Category Archives: visualisation

Sienna, Rihanna, Cameron and Usama: Baby names in England and Wales

If you are a parent, or soon to be a parent, you may already have discovered the US’s Baby Name Voyager. It’s a data-visualization classic, a wonderful way to bring 100 years of American baby names to life. And like (I think) the very best visualizations, it is useful as well as interesting: not only does it reveal broad social trends, but you can hunt for names for your own children.

Recently, for fun, I decided to make a version for the UK, using modern JavaScript (Backbone and D3). The Office of National Statistics only releases 15 years of name data, but I thought that would still be long enough to make a useful tool for British parents, and find some interesting trends.

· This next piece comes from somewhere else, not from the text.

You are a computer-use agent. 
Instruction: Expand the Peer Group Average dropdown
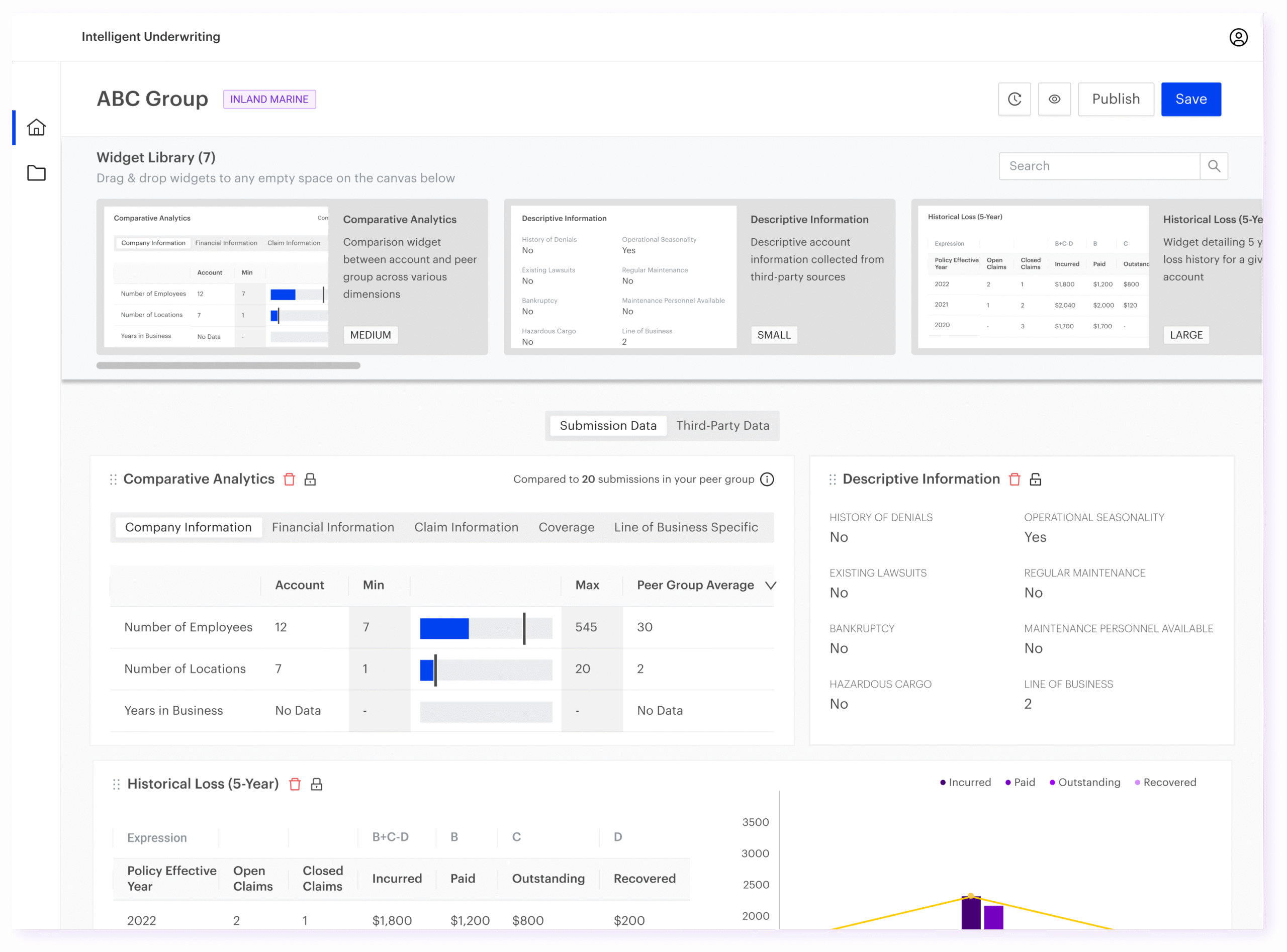[771, 585]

After all, the country has changed plenty since 1996.

So I built a web app called, imaginatively, England & Wales Baby Names. Just like the Voyager, you can look up names for your own children and see naming trends. You can quickly search through the 27,000 names used by parents since 1996, and see the exact number of babies given each name every year since 1996.

I’ve tried to make the tool as easy to use as possible – and if you type slowly, it will show you results letter by letter. So if you’d like a name starting with the letter i, you can search that way. You won’t be alone, because intriguingly, names beginning with i have trebled in popularity since 1996.

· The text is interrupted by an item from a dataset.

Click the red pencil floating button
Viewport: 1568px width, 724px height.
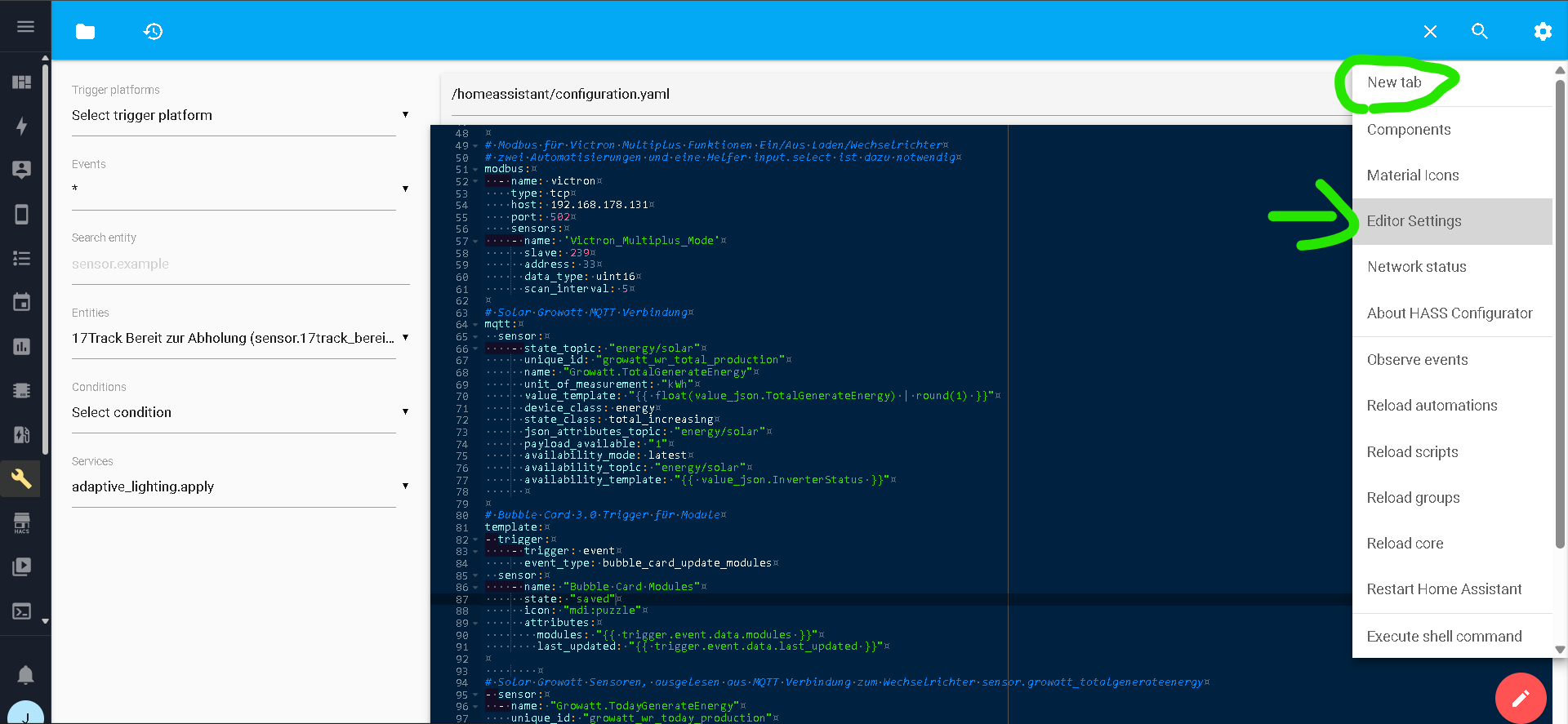pyautogui.click(x=1520, y=698)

Names beginning with i since 1996

The tool also reveals some striking celebrity-related trends – such as the precipitous decline of the name Jordan. In 1996, Jordan was a very popular name, accounting for 5750 boys and 372 girls. From 1996-1998, when Ms. Price was a fresh-faced Page 3 girl, there was a small fall for boys, and a jump for girls. But in the following decade, as her chest inflated, parents increasingly avoided the name – only 268 boys (20 times fewer) and 5 girls were named Jordan in 2010.

Trends for the name Jordan since 1996

I analysed the ONS data to find the top rising and falling names over the period – both in absolute terms, and proportionally. (I define absolute rises in a name by taking the highest number of babies with that name recorded in any year, and subtracting the lowest number in any year. And I define proportional rises in a name by taking the highest number of babies with that name (corrected for the birthrate that year) recorded in any year, and dividing by the lowest number in any year.)

Biggest absolute rises (F)

  1. Lily
  2. Grace
  3. Ava
  4. Evie
  5. Amelia
  6. Ellie
  7. Isabella
  8. Olivia
  9. Mia
  10. Maisie
Biggest absolute rises (M)

  1. Oliver
  2. Ethan
  3. Charlie
  4. Lucas
  5. Noah
  6. Archie
  7. Oscar
  8. Riley
  9. Jayden
  10. Logan
Biggest absolute falls (F)

  1. Chloe
  2. Lauren
  3. Rebecca
  4. Shannon
  5. Megan
Biggest absolute falls (M)

  1. Daniel
  2. James
  3. Jordan
  4. Matthew
  5. Thomas
Biggest proportional rises (F)

  1. Lexie
  2. Amelie
  3. Miley
  4. Macy
  5. Macie
  6. Lyla
  7. Nevaeh
  8. Macey
  9. Ava
  10. Zuzanna
Biggest proportional rises (M)

  1. Olly
  2. Jenson
  3. Kayden
  4. Ayaan
  5. Jakub
  6. Kaiden
  7. Kenzie
  8. Kacper
  9. Filip
  10. Rocco
Biggest proportional falls(F)

  1. Brittany
  2. Jordan
  3. Courteney
  4. Lauryn
  5. Kirby
Biggest proportional falls (M)

  1. Macaulay
  2. Grant
  3. Chandler
  4. Jordan
  5. Courtney

I think of the names with the biggest absolute rises and falls as the seismic trends that will come to define the period. Broadly, in recent years, girls’ names have become more flowery and old-fashioned, while Biblical boys’ names are out of favour.

However, names with proportional changes show fast-moving trends more clearly, and haven’t been analysed in detail before (as far as I know). In the rest of this post, I discuss some trends influencing proportional rises and falls.

Celebrity big brother

No surprise that celebrity is a big influence. Pop stars with unusual names really seem to affect the trends: thus Macy, Miley, Olly, and Kenzie are all in the top-10 fastest risers over the whole period. Pixie was the fastest-rising girls’ name from 2005 to 2010 (83 babies in 2010), and Tulisa was the fastest from 2008 to 2010 (34 babies in 2010).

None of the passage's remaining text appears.